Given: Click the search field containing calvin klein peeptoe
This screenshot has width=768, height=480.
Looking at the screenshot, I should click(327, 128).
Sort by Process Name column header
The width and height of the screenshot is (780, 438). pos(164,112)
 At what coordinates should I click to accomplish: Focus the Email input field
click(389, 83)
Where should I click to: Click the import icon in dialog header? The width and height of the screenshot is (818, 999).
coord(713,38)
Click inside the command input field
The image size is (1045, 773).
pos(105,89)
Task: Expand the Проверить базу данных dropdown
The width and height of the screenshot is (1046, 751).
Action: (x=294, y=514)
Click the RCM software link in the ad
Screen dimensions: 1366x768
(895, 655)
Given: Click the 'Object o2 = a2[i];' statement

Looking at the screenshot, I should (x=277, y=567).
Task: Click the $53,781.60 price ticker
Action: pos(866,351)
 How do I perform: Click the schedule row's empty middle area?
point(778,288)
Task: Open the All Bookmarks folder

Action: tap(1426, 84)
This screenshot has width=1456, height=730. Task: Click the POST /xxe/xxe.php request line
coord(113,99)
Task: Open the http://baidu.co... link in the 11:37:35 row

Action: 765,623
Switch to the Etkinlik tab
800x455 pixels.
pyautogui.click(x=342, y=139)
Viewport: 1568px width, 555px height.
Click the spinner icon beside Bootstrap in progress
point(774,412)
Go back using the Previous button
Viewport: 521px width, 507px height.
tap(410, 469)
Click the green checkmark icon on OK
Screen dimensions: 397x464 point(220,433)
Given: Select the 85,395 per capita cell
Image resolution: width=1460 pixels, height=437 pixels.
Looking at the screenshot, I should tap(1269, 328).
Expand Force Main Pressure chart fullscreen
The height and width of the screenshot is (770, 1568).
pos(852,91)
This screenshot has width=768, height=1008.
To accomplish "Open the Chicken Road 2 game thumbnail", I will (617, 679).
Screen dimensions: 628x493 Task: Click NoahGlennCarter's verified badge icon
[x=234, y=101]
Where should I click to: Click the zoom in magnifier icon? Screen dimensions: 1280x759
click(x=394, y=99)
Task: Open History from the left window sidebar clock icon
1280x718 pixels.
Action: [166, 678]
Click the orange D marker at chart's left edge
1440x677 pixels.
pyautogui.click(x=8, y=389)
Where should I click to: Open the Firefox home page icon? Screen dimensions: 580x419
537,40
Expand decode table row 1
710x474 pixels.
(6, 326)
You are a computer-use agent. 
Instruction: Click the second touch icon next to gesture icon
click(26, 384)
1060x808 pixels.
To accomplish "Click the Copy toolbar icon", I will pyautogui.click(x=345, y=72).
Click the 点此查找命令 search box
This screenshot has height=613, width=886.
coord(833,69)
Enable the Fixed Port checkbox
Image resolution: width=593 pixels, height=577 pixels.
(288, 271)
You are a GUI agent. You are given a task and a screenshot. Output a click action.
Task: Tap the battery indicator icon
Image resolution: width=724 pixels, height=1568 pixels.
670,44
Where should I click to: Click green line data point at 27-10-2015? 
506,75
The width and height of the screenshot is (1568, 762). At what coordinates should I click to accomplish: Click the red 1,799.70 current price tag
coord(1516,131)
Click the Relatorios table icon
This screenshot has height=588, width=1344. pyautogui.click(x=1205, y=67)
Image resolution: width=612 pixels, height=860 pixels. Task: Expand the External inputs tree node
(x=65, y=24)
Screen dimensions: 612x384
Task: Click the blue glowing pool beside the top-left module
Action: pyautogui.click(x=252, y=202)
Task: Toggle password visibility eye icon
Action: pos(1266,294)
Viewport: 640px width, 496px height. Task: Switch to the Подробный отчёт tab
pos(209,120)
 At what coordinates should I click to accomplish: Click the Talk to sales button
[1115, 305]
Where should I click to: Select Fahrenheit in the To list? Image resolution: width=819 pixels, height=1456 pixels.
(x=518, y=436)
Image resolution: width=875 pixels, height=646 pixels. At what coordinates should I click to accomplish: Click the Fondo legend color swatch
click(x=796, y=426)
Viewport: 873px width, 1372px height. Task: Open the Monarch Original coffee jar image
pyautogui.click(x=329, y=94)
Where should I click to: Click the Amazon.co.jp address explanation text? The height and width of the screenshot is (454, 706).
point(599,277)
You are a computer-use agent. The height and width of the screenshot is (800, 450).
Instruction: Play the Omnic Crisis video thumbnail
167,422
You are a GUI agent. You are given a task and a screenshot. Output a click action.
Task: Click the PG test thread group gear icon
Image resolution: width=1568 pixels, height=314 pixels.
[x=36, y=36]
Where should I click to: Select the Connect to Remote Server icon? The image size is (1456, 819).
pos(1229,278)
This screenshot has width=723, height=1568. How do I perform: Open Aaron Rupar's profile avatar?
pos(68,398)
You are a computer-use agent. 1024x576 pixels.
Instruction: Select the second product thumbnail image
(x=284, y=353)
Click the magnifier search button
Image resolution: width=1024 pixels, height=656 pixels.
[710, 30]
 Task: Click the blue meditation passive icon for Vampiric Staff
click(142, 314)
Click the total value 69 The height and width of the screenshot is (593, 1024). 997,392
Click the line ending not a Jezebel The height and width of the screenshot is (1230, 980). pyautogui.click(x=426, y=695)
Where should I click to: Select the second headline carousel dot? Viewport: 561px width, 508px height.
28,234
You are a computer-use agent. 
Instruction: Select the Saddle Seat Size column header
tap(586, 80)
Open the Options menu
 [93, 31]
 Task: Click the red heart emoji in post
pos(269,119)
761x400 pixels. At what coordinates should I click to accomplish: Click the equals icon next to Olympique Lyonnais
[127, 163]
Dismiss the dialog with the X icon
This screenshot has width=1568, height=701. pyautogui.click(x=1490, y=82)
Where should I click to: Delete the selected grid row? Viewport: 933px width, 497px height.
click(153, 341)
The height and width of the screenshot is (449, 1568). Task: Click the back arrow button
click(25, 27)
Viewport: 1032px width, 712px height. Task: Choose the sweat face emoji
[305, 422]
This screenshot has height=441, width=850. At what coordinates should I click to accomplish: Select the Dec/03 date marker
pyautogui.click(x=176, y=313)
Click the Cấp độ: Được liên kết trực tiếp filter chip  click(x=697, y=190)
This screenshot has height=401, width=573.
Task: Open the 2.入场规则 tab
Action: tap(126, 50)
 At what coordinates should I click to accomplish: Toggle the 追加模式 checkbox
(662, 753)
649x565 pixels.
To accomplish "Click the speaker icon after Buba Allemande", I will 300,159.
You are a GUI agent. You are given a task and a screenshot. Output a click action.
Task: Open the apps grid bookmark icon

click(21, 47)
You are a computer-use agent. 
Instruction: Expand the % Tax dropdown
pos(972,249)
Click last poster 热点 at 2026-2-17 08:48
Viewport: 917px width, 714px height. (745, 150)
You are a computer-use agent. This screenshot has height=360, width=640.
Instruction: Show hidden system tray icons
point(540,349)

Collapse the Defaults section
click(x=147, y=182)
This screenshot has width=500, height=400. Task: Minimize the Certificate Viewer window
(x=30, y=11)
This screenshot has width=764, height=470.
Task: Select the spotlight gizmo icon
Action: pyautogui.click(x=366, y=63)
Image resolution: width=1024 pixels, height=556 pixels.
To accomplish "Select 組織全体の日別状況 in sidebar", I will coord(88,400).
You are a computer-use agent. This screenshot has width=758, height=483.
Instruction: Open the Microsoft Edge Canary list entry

_ _ _ _

Assigned task
Your task is to show every line of the listing above containing "will".

Result for this task
To accomplish "Open the Chicken Road 2 game thumbnail", I will (617, 679).
To accomplish "Click the Copy toolbar icon", I will pyautogui.click(x=345, y=72).
To accomplish "Click the speaker icon after Buba Allemande", I will 300,159.
To accomplish "Select 組織全体の日別状況 in sidebar", I will coord(88,400).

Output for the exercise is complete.